Scars - Sandra Nkaké
Entière, authentique et généreuse, Sandra Nkaké est une artiste, chanteuse, auteure et compositrice française née au Cameroun. Sa voix puissante et singulière se déploie sur scène avec une ampleur et un magnétisme que le public reçoit comme un cadeau.
- Vendredi 10 novembre 2023 à 20h30
44240 La Chapelle-sur-Erdre
L'interview
Les avis sont unanimes. Scars est un album unique et sublime dans la carrière de la chanteuse Sandra Nkaké. On la retrouve en concert à Capellia dans le cadre de la saison Jazz en Phase.
On vous colle une étiquette jazz mais n’est-ce pas réducteur ?
La question des étiquettes et des normes n’est pas la mienne. J’aime dire que je fais simplement de la musique. Chacun me range dans sa discothèque ou son cœur selon ses références, où et comme il veut. Je suis jazz mais pas que, chanson mais pas que, rock mais pas que…
Qu’est-ce qu’il a de particulier dans Scars, votre nouvel album ?
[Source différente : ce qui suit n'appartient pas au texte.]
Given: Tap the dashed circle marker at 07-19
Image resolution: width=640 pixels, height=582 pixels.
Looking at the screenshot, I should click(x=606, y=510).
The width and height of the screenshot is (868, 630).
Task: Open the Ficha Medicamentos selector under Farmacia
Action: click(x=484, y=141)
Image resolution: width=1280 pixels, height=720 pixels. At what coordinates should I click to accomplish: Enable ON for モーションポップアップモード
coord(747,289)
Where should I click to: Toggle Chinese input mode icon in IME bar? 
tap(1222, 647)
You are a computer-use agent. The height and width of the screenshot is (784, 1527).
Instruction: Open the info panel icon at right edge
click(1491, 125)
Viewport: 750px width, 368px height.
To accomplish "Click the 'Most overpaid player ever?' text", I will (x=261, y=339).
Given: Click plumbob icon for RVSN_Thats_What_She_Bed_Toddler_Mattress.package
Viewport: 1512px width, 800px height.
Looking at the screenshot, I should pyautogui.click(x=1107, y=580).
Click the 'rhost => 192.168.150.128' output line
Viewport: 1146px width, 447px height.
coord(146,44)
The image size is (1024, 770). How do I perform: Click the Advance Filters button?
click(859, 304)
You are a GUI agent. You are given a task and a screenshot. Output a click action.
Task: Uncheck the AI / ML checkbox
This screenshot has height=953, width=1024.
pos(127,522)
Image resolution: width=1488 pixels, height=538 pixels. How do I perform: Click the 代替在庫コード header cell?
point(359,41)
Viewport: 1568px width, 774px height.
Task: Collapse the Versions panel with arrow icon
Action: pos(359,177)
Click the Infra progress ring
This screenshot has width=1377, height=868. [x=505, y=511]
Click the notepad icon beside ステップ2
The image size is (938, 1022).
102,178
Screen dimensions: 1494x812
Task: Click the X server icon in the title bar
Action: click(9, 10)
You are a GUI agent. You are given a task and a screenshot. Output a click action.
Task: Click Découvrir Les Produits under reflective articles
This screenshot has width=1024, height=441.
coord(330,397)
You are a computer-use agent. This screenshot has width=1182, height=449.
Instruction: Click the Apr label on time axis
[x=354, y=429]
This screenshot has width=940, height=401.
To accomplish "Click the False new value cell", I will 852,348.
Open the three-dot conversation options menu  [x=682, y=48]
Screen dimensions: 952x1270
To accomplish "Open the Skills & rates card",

Scars veut dire cicatrices. Il y a donc l’envie de raconter un chemin de blessures réparées grâce à différentes ressources : la voix, la musique, les rencontres, les luttes collectives, la sororité…. Je suis issue d’une famille avec beaucoup de violence, d’inceste. J’ai vécu un tas de traumas avec lesquels il a fallu apprendre à vivre. J’ai envie de donner de la matière à d’autres pour qu’elles se disent que si on ne peut pas effacer les traumas, on peut vivre avec.
Comment réussit-on à toucher tout le monde avec autant d’intimité ?
Je ne sais pas trop comment on fait pour les toucher mais quand on a écrit, on se dit que plus on se rapproche de l’intime, quand on est proche de sa vérité, on rencontre d’autres gens à un endroit qui est précieux. Les chansons ne sont pas personnelles mais j’ai essayé de mettre les émotions les plus fortes qui m’ont traversée.
C’est un vibrant hommage aux femmes…
Clairement. Parce que si je suis là et debout, malgré les difficultés, si j’avance et continue de me construire, si je suis traversée par une forme de joie et d’espoir, c’est parce que des femmes ont lutté et continuent. On avance mais sur l’échelle de l’humanité, c’est lent. Les violences intrafamiliales sont nombreuses et si on croise la violence sociale, on arrive à des chiffres qui font froid dans le dos. Mes chansons sont un peu comme des miroirs et j’espère que chacun y trouvera des ressources.
Au-delà de l’engagement politique, il y a cette volonté de prendre soin de nous…
Ce qui m’anime et me fait du bien, c’est l’idée de créer du lien, d’aller vers les autres. Les chansons parlent de transformation, de résistance, de rage, de colère, de tendresse, de douceur, de fragilités. C’est de mon ventre à votre cœur.
L’album est puissant et magnétique mais c’est quand même sur scène qu’on le vit, non ?
Ah oui. L’idée c’est de déployer autant la tendresse que la ferveur, réinvestir nos corps, se ré-autoriser à se bousculer parce que nous sommes devenus dociles. À cinq, on est traversé par l’énergie des chansons, celle de l’amitié et on a envie de donner corps à nos luttes collectives. Le spectacle vivant permet de transpirer, pleurer, s’interroger et vivre ensemble, c’est précieux.